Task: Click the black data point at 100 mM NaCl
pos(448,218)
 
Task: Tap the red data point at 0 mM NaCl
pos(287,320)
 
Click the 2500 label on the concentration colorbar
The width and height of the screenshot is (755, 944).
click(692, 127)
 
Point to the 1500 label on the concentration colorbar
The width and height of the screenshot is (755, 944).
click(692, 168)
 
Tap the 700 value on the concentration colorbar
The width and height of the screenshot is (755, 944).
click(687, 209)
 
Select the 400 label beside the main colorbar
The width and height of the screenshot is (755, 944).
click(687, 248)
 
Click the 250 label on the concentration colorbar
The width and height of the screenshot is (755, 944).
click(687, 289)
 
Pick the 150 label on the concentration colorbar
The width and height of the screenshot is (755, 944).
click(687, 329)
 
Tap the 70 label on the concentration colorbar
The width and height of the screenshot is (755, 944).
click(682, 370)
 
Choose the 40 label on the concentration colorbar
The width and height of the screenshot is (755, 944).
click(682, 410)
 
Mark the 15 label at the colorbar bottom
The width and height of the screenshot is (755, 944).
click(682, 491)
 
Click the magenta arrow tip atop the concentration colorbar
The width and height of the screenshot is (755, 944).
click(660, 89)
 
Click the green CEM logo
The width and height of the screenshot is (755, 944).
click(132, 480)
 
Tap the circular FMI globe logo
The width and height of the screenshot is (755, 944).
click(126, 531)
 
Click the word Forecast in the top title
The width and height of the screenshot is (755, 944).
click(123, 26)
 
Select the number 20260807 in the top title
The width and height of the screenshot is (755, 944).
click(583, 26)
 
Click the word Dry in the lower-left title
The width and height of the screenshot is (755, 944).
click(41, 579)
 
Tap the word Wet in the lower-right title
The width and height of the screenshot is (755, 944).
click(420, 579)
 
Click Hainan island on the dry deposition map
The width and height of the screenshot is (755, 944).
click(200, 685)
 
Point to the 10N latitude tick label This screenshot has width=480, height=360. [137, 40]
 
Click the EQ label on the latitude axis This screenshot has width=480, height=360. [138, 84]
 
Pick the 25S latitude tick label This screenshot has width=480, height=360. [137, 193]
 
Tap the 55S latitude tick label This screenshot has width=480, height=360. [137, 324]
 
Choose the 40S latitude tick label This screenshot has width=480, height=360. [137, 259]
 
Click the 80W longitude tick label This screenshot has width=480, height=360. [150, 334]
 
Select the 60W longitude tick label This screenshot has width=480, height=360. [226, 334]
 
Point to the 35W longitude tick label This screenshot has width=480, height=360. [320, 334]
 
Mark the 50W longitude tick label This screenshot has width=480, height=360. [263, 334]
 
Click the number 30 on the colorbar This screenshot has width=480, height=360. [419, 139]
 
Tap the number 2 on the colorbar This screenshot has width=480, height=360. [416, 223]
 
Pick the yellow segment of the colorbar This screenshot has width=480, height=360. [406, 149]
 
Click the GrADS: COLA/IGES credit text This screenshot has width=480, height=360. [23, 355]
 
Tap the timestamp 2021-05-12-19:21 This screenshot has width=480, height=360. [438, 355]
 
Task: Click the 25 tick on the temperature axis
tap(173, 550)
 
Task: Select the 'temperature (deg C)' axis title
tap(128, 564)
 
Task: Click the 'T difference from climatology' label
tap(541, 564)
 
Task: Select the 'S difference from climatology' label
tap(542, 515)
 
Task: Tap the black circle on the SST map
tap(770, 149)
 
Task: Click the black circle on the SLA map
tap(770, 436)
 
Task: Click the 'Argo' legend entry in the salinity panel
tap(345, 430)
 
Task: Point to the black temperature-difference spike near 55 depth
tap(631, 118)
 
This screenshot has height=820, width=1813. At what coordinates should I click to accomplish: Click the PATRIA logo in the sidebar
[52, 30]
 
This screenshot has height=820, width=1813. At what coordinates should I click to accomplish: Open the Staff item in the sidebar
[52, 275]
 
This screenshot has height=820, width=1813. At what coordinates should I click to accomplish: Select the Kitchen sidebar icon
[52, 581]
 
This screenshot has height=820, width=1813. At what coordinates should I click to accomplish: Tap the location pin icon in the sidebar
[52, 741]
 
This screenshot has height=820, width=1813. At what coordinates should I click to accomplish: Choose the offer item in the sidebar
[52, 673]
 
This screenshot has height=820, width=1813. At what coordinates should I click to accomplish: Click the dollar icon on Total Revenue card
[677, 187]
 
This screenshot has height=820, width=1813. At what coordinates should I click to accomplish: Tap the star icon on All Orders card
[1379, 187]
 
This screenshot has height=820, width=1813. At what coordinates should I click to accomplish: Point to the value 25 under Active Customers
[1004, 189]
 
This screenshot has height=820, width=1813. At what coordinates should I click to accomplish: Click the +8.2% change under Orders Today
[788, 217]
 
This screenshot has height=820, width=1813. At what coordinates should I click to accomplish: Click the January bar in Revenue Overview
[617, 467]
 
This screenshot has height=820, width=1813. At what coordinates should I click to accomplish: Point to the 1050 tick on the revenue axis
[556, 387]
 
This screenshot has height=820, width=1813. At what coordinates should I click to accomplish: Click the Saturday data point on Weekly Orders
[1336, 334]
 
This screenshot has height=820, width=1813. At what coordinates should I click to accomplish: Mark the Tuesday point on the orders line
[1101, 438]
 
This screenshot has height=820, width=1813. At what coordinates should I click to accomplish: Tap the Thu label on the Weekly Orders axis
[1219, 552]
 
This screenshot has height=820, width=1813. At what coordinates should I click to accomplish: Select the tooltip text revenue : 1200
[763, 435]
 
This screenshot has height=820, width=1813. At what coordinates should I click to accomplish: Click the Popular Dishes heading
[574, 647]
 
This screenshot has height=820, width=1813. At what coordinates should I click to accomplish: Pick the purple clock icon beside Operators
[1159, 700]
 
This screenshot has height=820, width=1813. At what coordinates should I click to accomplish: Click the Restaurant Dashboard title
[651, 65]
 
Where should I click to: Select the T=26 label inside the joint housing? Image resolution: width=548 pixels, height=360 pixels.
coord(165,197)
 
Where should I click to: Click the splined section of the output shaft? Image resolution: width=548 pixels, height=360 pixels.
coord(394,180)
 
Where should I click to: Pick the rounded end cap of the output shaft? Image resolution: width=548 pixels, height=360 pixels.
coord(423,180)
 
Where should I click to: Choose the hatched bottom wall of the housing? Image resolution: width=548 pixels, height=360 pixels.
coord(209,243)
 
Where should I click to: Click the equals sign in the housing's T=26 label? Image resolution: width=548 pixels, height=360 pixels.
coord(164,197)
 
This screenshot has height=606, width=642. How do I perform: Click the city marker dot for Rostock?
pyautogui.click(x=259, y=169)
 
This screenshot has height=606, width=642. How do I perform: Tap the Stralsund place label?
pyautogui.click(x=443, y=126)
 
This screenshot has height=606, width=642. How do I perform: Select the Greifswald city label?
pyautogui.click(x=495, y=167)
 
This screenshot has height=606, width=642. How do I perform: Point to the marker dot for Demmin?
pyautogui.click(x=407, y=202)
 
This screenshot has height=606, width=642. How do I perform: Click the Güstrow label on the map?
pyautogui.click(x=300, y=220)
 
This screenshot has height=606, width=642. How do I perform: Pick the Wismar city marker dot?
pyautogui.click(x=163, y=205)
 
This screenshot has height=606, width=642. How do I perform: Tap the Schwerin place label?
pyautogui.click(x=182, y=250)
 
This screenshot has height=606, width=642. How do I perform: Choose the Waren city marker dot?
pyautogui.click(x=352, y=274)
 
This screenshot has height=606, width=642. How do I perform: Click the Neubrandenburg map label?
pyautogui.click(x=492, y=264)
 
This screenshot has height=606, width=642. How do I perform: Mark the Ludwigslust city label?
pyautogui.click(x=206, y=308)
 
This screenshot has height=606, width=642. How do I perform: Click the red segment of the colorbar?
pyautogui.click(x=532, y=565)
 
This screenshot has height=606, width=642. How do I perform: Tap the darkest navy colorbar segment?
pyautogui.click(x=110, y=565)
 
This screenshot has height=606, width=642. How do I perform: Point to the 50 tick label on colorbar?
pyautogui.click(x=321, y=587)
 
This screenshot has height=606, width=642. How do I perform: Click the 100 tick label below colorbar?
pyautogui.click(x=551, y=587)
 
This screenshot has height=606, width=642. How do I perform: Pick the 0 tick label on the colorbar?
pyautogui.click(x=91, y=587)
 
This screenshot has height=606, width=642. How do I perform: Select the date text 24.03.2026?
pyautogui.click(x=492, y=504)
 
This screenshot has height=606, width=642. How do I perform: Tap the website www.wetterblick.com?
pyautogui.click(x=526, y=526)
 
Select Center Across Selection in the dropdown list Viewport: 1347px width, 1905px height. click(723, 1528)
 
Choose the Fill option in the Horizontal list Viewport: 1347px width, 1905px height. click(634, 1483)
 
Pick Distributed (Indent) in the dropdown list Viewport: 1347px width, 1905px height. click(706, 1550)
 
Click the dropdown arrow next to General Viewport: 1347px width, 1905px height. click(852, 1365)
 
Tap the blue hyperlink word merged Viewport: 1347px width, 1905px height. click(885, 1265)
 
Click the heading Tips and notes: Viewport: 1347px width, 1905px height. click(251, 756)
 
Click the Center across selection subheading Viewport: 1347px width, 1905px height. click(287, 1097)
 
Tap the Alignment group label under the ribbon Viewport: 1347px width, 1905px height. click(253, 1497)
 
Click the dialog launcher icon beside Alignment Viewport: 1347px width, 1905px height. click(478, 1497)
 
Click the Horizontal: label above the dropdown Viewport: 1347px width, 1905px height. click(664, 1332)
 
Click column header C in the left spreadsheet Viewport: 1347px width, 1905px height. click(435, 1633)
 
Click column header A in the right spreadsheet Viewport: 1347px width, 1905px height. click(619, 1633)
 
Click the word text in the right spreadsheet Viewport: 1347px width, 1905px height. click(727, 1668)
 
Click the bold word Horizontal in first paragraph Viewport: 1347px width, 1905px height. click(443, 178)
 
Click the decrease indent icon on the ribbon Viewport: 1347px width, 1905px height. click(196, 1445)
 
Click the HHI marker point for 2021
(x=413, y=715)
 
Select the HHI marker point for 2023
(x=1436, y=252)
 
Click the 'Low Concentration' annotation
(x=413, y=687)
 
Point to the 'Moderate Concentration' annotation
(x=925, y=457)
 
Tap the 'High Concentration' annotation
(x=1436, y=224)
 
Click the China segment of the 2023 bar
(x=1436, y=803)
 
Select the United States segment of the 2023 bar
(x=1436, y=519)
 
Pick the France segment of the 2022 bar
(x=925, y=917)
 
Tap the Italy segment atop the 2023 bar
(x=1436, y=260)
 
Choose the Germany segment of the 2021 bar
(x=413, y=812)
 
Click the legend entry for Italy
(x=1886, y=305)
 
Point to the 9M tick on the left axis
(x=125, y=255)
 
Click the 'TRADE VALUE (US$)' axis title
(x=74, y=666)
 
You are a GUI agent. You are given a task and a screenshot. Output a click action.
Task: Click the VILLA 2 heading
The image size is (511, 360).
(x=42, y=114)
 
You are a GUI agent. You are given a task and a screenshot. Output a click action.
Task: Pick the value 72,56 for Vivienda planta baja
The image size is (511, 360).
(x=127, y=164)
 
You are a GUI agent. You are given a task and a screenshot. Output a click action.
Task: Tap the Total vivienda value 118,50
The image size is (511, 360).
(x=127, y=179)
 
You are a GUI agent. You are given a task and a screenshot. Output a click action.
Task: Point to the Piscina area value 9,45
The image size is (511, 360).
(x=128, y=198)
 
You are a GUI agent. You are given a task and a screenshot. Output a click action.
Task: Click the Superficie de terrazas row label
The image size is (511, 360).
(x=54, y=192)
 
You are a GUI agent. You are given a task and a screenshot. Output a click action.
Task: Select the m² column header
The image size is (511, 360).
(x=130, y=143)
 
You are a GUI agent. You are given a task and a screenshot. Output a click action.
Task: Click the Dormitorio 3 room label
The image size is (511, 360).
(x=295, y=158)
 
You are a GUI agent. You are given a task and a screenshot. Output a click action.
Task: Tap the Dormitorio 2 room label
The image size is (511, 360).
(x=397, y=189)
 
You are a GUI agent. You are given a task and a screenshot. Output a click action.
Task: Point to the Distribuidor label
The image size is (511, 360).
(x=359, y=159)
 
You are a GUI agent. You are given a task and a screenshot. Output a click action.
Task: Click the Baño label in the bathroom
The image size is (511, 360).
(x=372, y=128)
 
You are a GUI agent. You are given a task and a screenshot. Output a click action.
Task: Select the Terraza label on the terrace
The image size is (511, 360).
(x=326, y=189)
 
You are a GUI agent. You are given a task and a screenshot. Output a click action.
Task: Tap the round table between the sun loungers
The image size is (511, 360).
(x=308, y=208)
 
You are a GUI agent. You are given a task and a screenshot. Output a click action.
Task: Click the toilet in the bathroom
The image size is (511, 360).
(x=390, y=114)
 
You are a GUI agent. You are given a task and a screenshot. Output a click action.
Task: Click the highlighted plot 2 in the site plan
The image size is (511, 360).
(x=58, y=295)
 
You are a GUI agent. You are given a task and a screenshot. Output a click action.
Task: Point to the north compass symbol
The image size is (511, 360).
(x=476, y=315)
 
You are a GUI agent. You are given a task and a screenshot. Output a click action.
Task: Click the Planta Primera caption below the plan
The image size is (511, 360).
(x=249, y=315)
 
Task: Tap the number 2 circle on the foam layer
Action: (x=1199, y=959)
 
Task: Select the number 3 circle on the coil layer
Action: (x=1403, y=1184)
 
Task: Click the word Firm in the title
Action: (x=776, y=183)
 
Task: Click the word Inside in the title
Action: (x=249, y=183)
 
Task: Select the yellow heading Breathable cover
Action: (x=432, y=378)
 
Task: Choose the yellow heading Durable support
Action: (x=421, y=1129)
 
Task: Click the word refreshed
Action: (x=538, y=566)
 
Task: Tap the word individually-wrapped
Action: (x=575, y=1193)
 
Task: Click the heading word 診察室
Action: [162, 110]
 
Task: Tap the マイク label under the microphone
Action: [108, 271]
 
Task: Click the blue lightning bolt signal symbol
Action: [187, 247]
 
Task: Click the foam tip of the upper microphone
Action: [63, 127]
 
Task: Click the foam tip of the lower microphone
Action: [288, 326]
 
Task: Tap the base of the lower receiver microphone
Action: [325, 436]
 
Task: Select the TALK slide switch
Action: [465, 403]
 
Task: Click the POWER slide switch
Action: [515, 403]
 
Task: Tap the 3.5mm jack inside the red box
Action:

§

# [Objective]
Copy the lines verbatim, starting with the line containing "Click the magenta" and continuing through the line containing "click(126, 531)", both ends included.

# [Solution]
Click the magenta arrow tip atop the concentration colorbar
The width and height of the screenshot is (755, 944).
click(660, 89)
 
Click the green CEM logo
The width and height of the screenshot is (755, 944).
click(132, 480)
 
Tap the circular FMI globe logo
The width and height of the screenshot is (755, 944).
click(126, 531)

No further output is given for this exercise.